Data section start

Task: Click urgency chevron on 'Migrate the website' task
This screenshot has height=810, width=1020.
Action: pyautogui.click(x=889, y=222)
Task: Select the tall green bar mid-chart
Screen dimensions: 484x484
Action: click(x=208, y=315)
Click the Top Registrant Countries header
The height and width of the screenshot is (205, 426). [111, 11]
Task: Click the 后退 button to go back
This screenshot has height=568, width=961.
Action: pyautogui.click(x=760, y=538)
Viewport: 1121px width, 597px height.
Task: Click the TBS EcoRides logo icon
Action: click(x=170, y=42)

Data section end
Data section start

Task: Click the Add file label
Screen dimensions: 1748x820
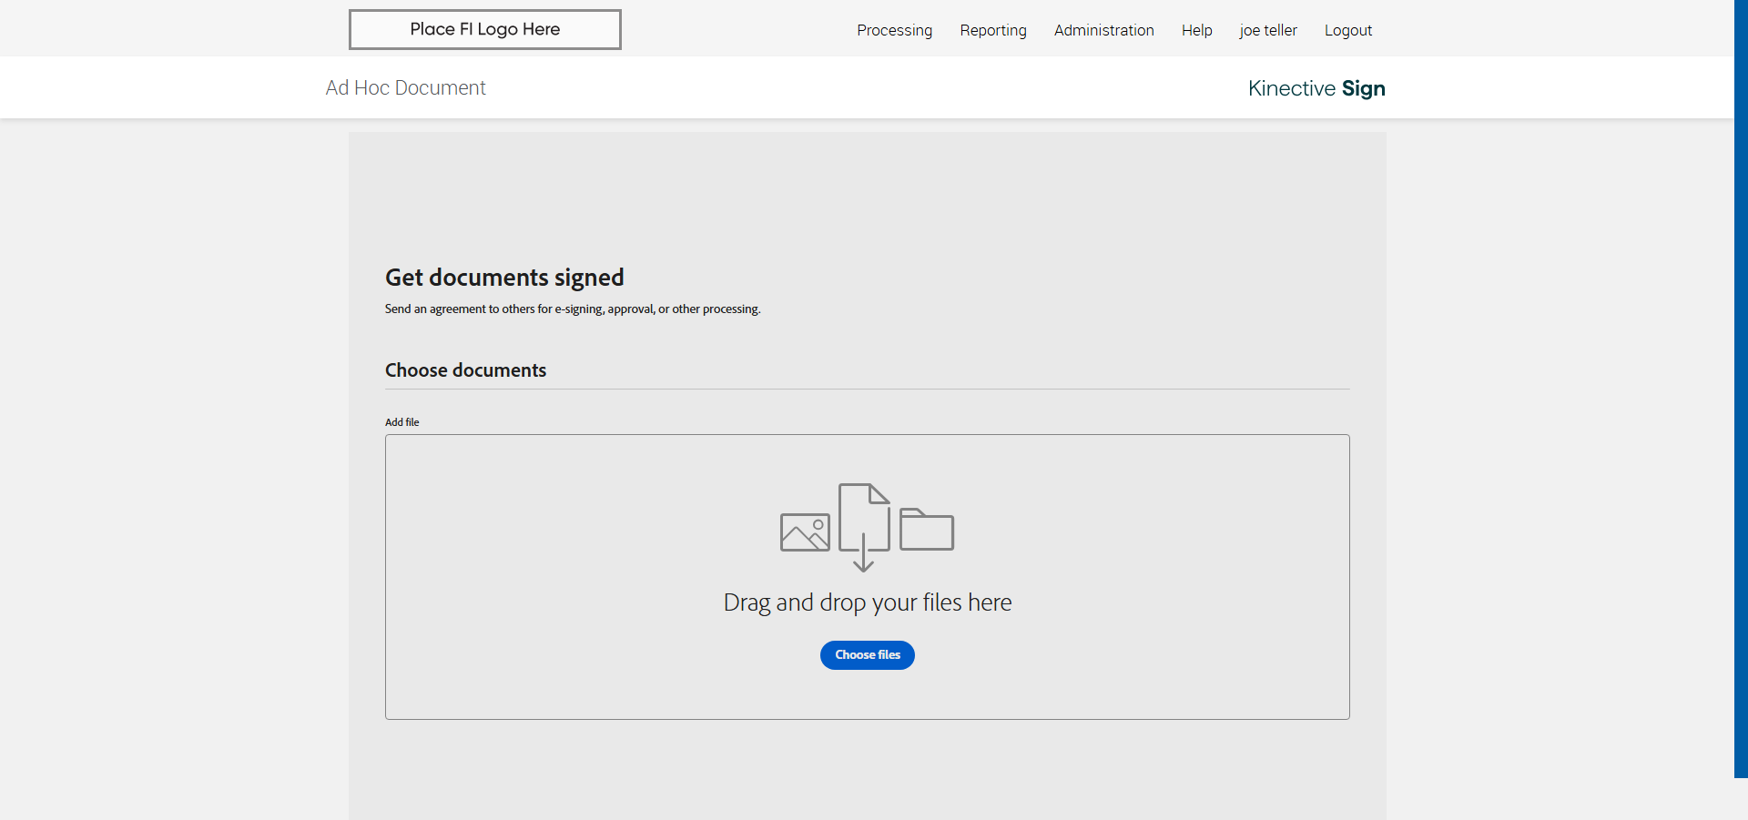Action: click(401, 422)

Data section end
Data section start

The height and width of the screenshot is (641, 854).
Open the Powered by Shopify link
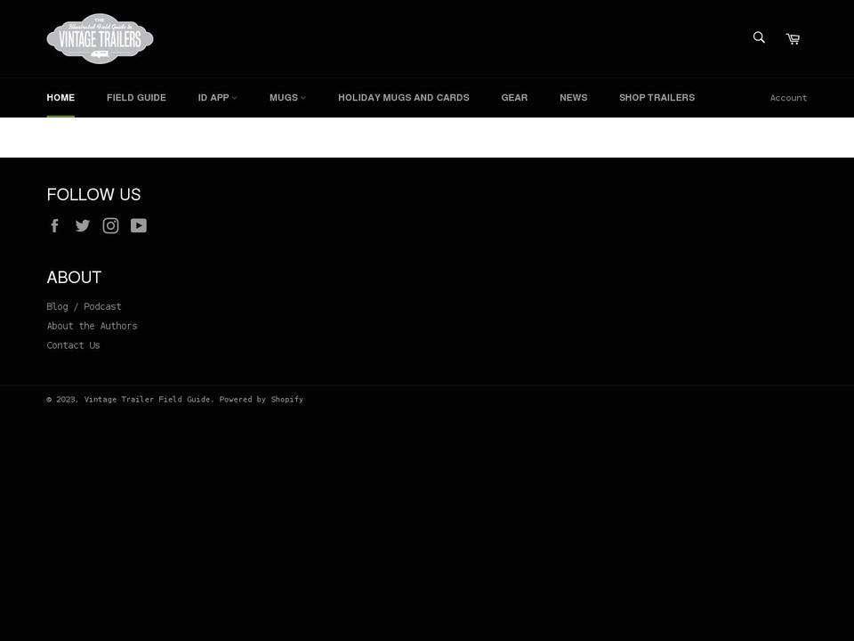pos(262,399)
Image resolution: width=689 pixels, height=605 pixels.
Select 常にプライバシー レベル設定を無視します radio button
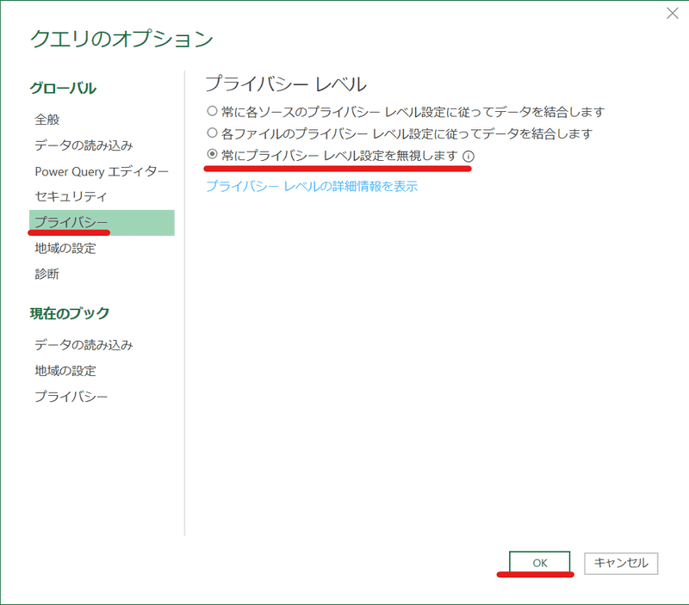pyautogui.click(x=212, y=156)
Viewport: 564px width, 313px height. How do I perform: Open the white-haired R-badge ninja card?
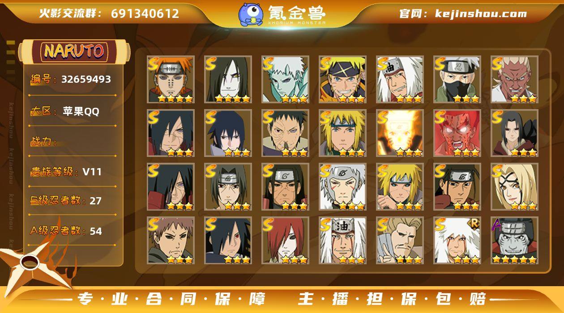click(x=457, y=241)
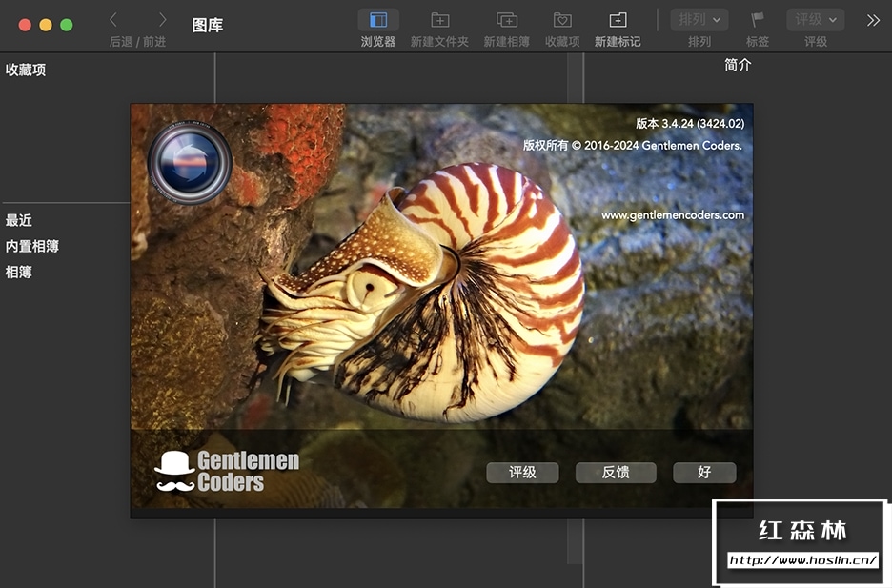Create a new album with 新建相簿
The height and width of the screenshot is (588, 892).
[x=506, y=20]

Data section end

**The problem:** The required answer is the exact run of lines above starting at the line with "Screen dimensions: 484x484" and ending at the line with "Task: Click the 后退 button to go back", with both ends present.

**Exercise response:**
Screen dimensions: 484x484
Action: click(x=208, y=315)
Click the Top Registrant Countries header
The height and width of the screenshot is (205, 426). [111, 11]
Task: Click the 后退 button to go back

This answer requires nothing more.